BEGIN Supplied entries

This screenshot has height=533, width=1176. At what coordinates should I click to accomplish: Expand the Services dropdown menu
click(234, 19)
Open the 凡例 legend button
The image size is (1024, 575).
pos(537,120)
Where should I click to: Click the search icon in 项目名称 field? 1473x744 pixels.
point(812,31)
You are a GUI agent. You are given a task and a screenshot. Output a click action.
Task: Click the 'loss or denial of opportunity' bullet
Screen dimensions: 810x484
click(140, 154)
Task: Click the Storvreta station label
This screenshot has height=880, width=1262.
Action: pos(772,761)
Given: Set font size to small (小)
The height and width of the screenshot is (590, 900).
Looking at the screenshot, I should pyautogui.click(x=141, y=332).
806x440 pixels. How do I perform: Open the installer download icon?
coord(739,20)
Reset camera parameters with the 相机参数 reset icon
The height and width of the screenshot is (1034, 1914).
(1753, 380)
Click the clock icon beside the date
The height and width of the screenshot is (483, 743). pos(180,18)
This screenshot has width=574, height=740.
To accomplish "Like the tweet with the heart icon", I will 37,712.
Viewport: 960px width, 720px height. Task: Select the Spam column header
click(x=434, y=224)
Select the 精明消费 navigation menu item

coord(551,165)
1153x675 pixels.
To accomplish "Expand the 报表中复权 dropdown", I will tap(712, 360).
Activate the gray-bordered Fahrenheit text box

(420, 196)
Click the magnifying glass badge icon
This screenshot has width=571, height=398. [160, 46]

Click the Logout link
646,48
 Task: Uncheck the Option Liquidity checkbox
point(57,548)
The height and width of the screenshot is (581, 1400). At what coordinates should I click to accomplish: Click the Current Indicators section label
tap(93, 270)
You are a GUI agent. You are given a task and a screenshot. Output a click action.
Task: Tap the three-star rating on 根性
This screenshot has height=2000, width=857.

END Supplied entries

What you will do
From the material above, retype precisely the lines between the line holding "Task: Click the 'loss" and the line holding "Given: Set font size to small (小)", inclusive, and nothing beyond them.

Task output
Task: Click the 'loss or denial of opportunity' bullet
Screen dimensions: 810x484
click(140, 154)
Task: Click the Storvreta station label
This screenshot has height=880, width=1262.
Action: pos(772,761)
Given: Set font size to small (小)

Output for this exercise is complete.